I am exploring the possibility of Asperger’s which is incredibly fascinating all in the same. Hans, a child’s physician in Austria in the 1930’s grew tired of watching these incredible little beings be gassed for being just a little bit different so he studied them. He began to study them for all the glorious light and perspective they bring into the world because they dare to live their lives the way we were meant to be. Authentic in our own truths these little children set out in the world to do just that and were marched off to gas chambers because the world refused to understand. Not the world but a certain group of beings. What I love about the exploration into autism how extremely close to their own truth these children actually are. They see the world differently but shouldn’t we be allowed too? Imagine how much different the world would be if we didn’t ridicule and persecute them into having an early grave. Children with Asperger’s grow into having other mental disorders. Not because they were born to be defective because other little children made them that way. Looking back I can think of children we all rallied against and bullied. We knew they were different so we had to objectify them but it wasn’t our fault society made us this way. We don’t rally all together and bully those we didn’t understand. Nah that was adopted from our surroundings in every which way and I think I can. I didn’t know I needed to hate somebody because of the color of their skin until it was taught. Just like bullying somebody who appeared differently instead of honouring all the things that they thought.
I struggle with the potential diagnosis because I see the world differently too. If the world seemed a little too hard today I create a world that made it seem like it would be ok. I would dress myself up and put on a brave face and try to bring magic onto the world. I still believe in magic but not in the crazy, manical sense. I know I can’t freeze time, or make anybody fall in love with me or any of those Disney Curses. But I believe that if you fill yourself with the hope that maybe love will find you one day or maybe just maybe there is a hint of magic in the air. Isn’t that the promise of new life? Where once there was nothing now there is this potential for a new being? On my neighbours yard this morning I saw a pregnant Doe looking for green grass. Her full belly just captivated me and I was so enamoured with what is to come. That is magic right there. Growing inside her belly.
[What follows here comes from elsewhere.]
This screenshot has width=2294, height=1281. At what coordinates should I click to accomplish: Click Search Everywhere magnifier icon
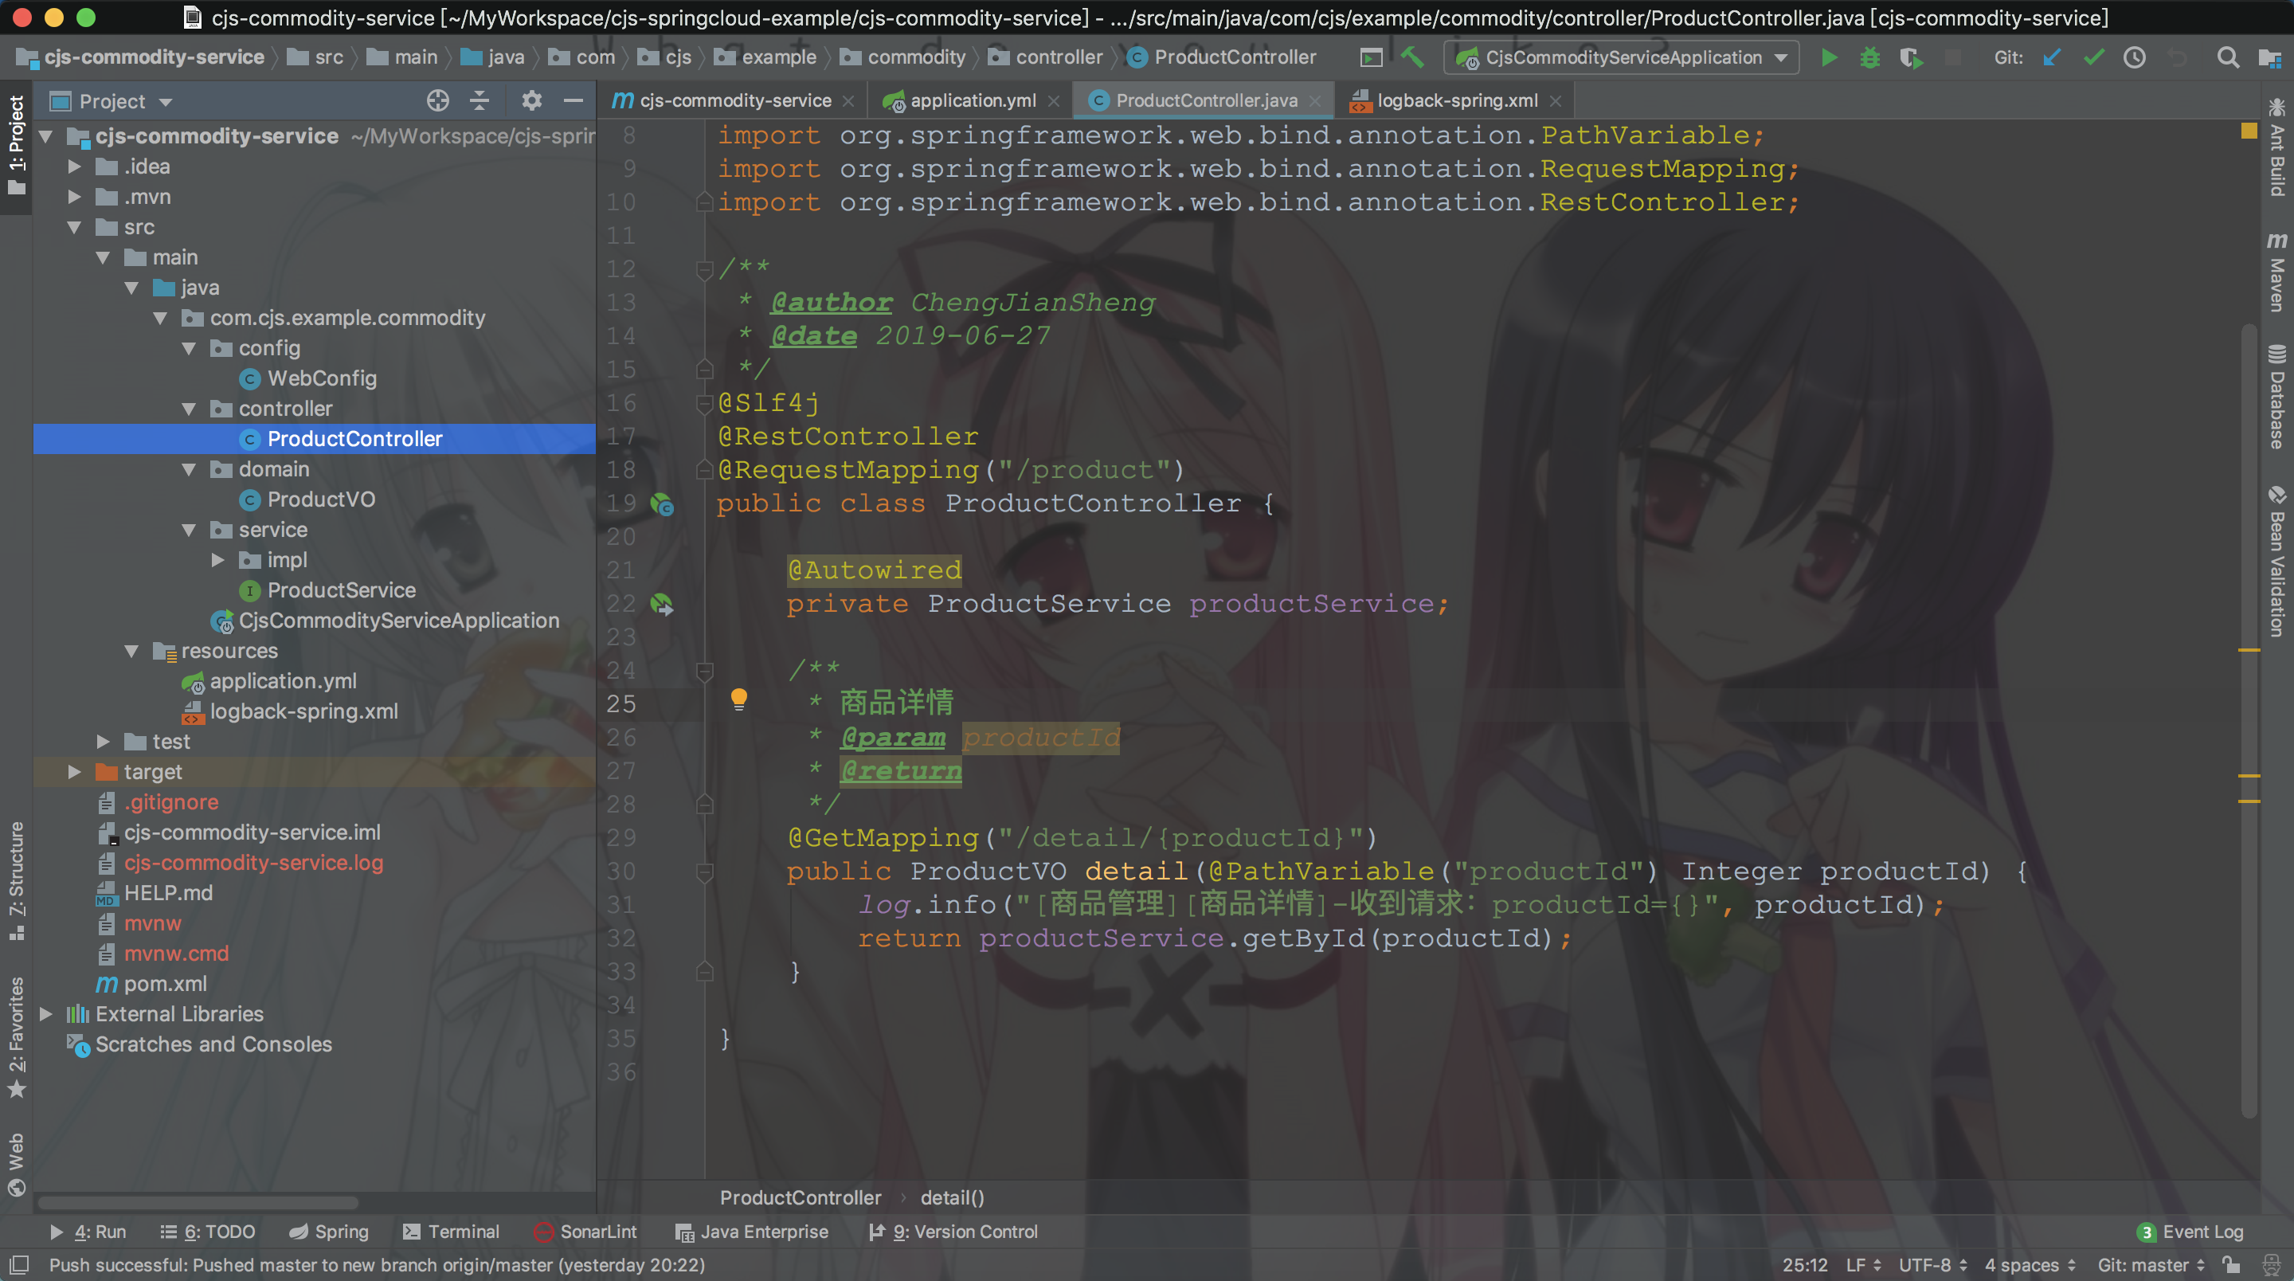[2227, 58]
Two seperate entities creating a new one. What greater sense of being. So am I wrong with the way I think maybe in some ways yes. Where my mind has fragmented was from the early years of domestic abuse. I gravitated towards the evil. I was in love with it in some ways but not no more these days are for my son. I can see that now. All those soul candles burned at 3 am finally brought him home.
So now I need to know what harm does it do if I am successful in my life and in turn so would be my son? If I don’t conform to the traditional way of doing things does that in turn make me bad? Is that why there is laws set in place to ensure that we actually don’t have control of our own minds? Make it so we have to cram it full of useless information in order to suppress our own natural talents and eventually they would have control over the way a majority of the world thinks. If you are unable to control the mind in these conventional ways then there must be something wrong with them and we need to affect them in alternative ways. Make them believe they are something wrong with them for not aspiring to fit in. Where are the great young minds of the world and does it make sense that you need a million dollars in the bank in order to allow you to think freely or you get taken away. There are so many other children in the world that are meant to feel the same. Why is the solution to instantly medicate are we taking something away from them? Are we inhibiting their natural ability to be curious and think? I don’t know enough about what is happening and the reality I don’t think I ever will.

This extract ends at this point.